Reproduce, without any change, the rows in the part that opens with the line containing "Click the repo icon in Select repositories" and closes with the line containing "This screenshot has".

DATA FOR THIS TASK
-=-=-=-=-

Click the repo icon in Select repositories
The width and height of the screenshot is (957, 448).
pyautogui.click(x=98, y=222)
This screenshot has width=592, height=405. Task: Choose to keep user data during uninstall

-=-=-=-=-

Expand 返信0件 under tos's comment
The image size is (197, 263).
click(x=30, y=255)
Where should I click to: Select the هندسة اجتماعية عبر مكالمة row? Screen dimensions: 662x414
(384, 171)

-=-=-=-=-

ANSWER TO THE TASK
Click the repo icon in Select repositories
The width and height of the screenshot is (957, 448).
pyautogui.click(x=98, y=222)
This screenshot has width=592, height=405. Task: Choose to keep user data during uninstall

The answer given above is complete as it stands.